Situlia (Dhenkanal): " Mu je parjanta banchhi, se parjanta kala ku banchi rakhibi" (till live , I will keep this art alive) Dusashan Behera, many state and national awards winner craftsman says in despair.
Situlia popularly known as Dhokra village first came into limelight when the then Chief minister of Orissa, Nandini Satpathy sent Behra's name in Pragati Maidan's 'Shilp mela' to represent the state.
From there, Dushasan was sent to Japan by former PM late Smt. Indira Gandhi to represent India and he did so and received first prize among 25 contestants. The whole village was in a festive mood because the poor villagers thought that their fate would also change with the popularity of this art globally.
But the happiness was short-lived. After returning from Japan, he got other awards but not the funds to run the business. The financial state of this Santhal populated village can be understood as soon as one enters the village.
Various NGOs however work for the 'upliftment' of this craft but only on papers. Says Behera, "They purchase from us in Bulk and sell them on higher rates. It takes 3 days and 150 rupees including 300 rupees of brass and other raw material. They offer us 300 rupees per kg, how can we sell in total loss." He adds further.
He was betrayed time and again. Once a man from Cuttack, named Nityanand Bhol took two pieces of his excellent work- Konark Chakra and Ashok Stambha with 108 diyas, giving Behra a false assurance of high monetary prize and award from Central Govt.

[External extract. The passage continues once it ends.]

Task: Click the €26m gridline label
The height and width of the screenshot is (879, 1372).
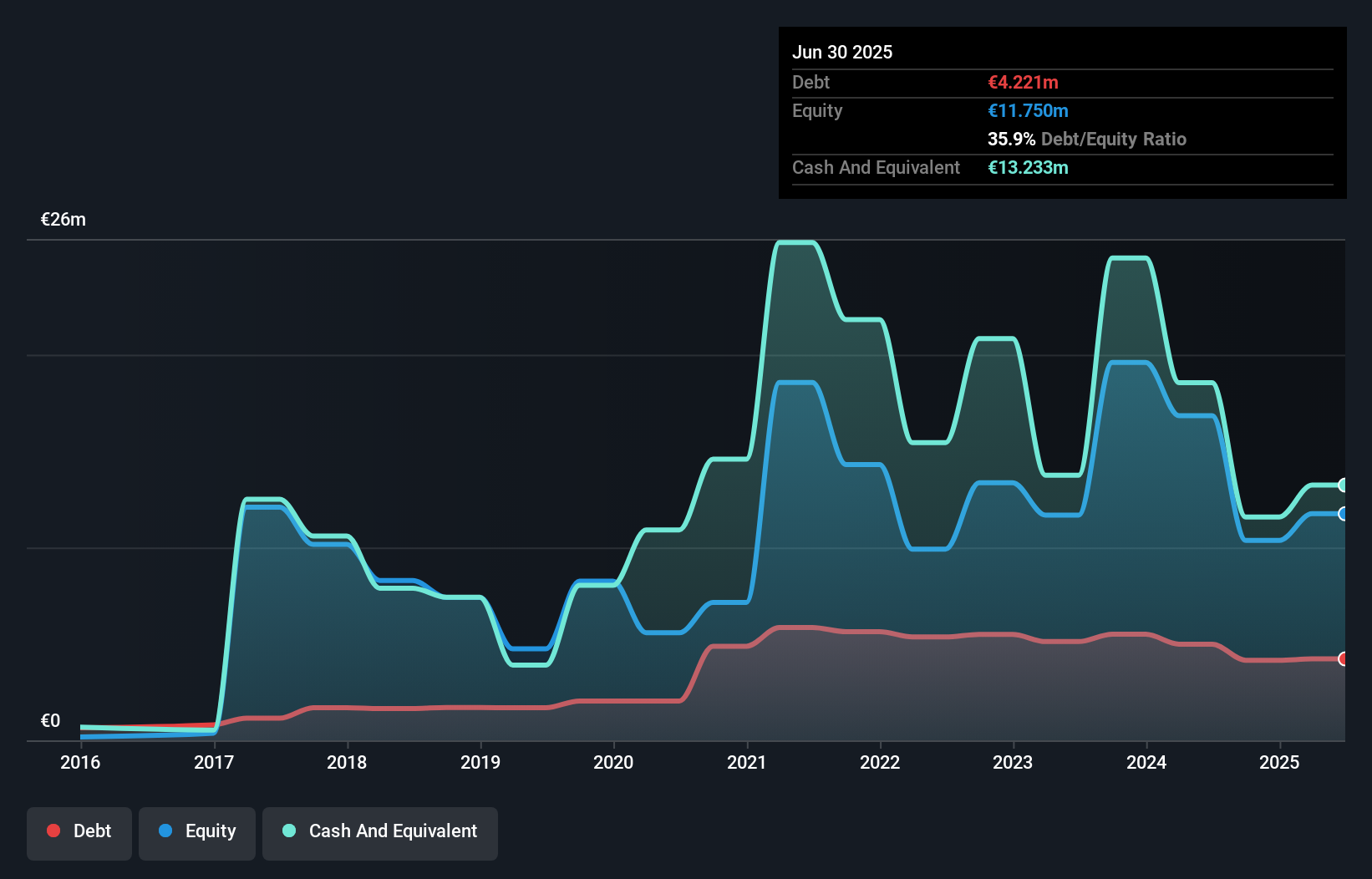Action: (62, 219)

"Bhol got the prize for the products he never made. He is also getting pension after that" utters Behra. He tried to file a case of cheating against Bhol but advocates denied. He was allegedly attacked by 'gundas' sent by Bhol to withdraw the case he never filed. " We are poor people, can't afford police cases, so at last I decided to sit mum at home." Red-faced Behra says.
He is fighting a losing battle. Out of 50 homes, 30 left the work because of the lower income from the craft business. Even his sons, don't depend on this art, they are laborers. ' On a good day in Situlia says Behra nostalgically "people get money to feed them at the end of the daylong tedious work".

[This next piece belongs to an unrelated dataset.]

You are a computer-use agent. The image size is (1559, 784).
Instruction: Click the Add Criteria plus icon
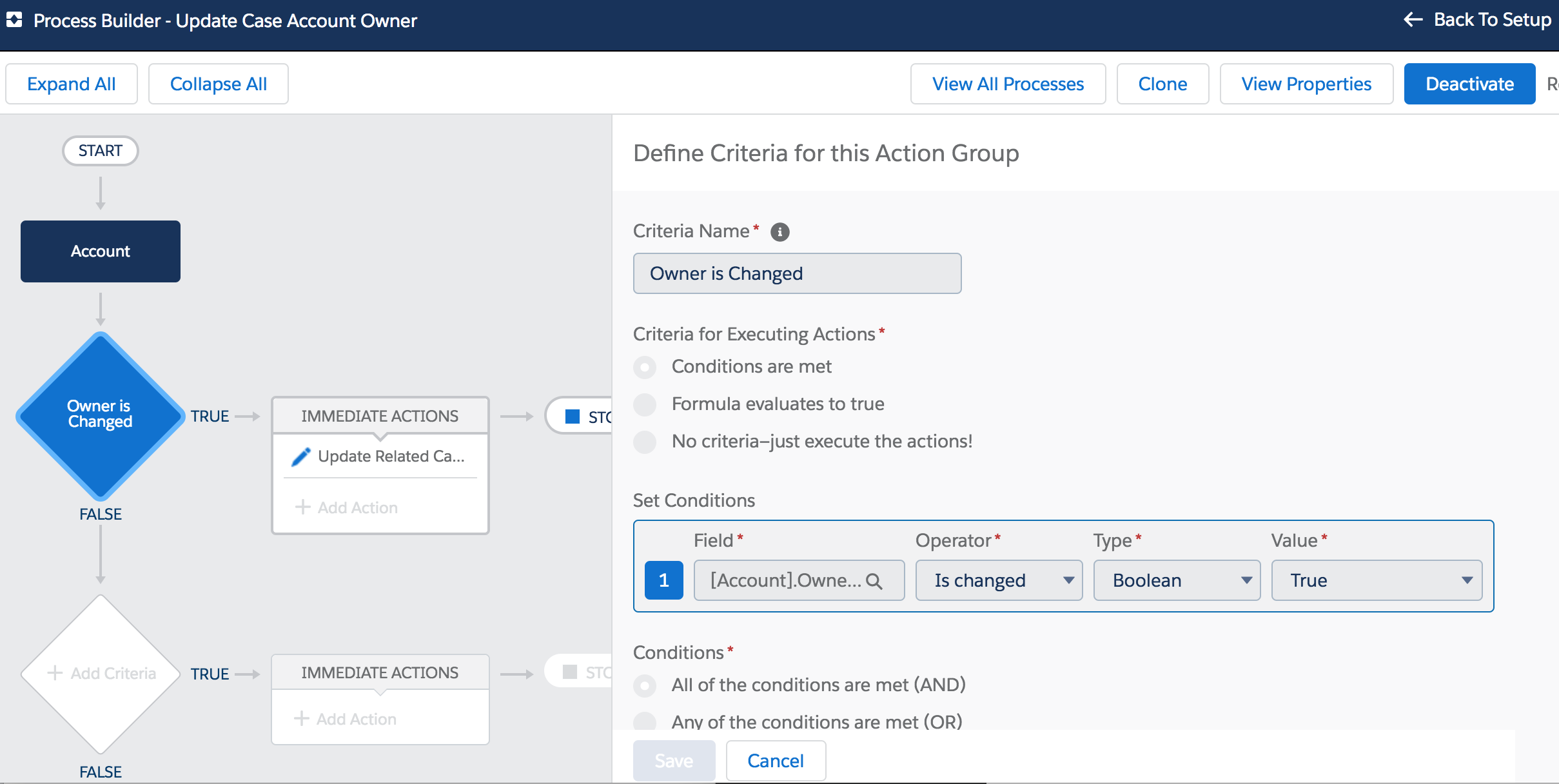[x=55, y=673]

Prime Minister in 2006, to uplift such excellent traditional crafts, sanctioned six crore rupees to Orissa, but where that money has been spent is still a detective story. "Out of six crore rupees, we got a handicraft showroom 'Shilpika' which is under control of NGOs. They sell our products at higher rates, taking all money and credit themselves." Says Behera.
But this 68-year-old 'Young man' has a fire in his eyes to safeguard this art. He wants to open a school to train people in this craft. He left three jobs to train people only to protect this rare art. This skilled craftsman is still hopeful, that in near future he will get aid from government and his dream to train people will come true.
"I will Train without charging any fees." Says an enthusiastic Behera.